Worryingly, Dr Cservenka's review establishes that binge drinking among young people is associated with a thinning or reduction of areas of the brain that play a key role in memory, attention, language, awareness and consciousness. The professor says that when taking learning and memory as an example, studies have shown that heavy drinking leads to a deficit in the ability of young people to learn new words, which has been linked to changes in brain activity:


"We looked at six areas to determine the deleterious impact of heavy drinking on brain response, namely response inhibition, working memory, verbal learning and memory, decision making and reward processing, alcohol cue reactivity, and socio-cognitive or socio-emotional processing."

Cservenka says it is important to continue raising awareness of the risks of binge drinking and to promote future research in the area:

"These brain alterations, as a result of heavy alcohol use during adolescence and young adulthood, could result in increased risk of developing an alcohol use disorder later on in life."

alcohol teenagers binge drinking Ireland

This week, Taoiseach Leo Varadkar launched the State’s new national strategy on drug and alcohol use, and said he was determined the Public Health (Alcohol) Bill would become law by the end of this year.

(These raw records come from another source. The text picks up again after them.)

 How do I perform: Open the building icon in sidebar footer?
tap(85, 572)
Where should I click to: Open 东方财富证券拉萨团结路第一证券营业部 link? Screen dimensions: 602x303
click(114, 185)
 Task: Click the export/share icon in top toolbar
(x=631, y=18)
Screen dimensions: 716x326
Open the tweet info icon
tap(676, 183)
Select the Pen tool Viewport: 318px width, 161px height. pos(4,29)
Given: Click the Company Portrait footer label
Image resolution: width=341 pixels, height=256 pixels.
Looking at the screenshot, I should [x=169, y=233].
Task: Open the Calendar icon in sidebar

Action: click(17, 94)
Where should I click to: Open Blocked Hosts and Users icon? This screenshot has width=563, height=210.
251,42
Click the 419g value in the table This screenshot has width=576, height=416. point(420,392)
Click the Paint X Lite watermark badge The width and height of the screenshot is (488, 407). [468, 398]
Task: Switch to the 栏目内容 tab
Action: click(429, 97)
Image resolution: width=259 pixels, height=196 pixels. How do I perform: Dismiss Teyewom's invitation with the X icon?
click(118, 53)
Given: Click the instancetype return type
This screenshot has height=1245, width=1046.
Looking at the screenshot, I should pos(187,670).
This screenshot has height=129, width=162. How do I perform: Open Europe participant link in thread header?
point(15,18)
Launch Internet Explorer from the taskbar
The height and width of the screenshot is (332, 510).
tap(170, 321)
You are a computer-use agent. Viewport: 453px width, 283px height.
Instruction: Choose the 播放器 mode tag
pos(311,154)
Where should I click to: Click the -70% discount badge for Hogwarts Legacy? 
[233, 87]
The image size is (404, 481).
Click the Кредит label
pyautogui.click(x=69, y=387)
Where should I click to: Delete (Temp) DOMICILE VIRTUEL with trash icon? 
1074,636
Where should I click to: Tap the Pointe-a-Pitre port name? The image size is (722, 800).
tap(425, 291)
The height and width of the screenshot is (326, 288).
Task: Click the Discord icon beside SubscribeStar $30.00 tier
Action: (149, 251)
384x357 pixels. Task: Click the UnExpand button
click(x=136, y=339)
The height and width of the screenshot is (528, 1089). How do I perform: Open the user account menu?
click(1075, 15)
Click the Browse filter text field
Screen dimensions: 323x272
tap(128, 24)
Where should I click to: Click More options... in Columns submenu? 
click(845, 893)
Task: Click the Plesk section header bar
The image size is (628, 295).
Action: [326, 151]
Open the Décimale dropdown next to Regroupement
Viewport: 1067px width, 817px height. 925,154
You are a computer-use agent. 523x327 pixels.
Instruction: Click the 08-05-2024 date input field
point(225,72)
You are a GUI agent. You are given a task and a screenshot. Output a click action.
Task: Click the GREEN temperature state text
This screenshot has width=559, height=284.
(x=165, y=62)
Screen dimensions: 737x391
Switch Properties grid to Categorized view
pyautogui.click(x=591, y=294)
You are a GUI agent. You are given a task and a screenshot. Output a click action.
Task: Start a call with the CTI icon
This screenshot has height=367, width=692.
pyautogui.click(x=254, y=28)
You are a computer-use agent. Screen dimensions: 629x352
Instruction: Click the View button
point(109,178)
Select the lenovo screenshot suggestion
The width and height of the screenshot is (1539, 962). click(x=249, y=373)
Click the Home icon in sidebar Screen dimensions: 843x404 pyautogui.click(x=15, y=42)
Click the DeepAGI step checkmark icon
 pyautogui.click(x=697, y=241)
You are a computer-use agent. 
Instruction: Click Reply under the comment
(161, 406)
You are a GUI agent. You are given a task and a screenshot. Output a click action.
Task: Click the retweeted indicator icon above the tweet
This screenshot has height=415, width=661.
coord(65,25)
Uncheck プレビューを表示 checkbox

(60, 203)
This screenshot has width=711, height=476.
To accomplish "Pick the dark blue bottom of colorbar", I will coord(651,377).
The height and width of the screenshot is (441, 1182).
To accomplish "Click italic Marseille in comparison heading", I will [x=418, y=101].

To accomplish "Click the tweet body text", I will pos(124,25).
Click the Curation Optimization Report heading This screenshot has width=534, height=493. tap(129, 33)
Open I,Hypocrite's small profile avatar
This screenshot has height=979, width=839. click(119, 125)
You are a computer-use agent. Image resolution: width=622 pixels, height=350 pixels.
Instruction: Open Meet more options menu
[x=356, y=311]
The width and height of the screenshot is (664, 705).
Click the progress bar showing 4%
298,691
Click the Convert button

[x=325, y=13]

Commenting on the Bill, which proposes to place restrictions on the sale of alcohol, Mr Varadkar said Ireland is a country with a significant alcohol problem:

"We need to face up to that as a society. The solution is not prohibition. The solution is denormalisation - making sure that alcohol is no longer treated as a normal grocery or something that you buy in a shop as if it were like buying fruit or buying a pizza."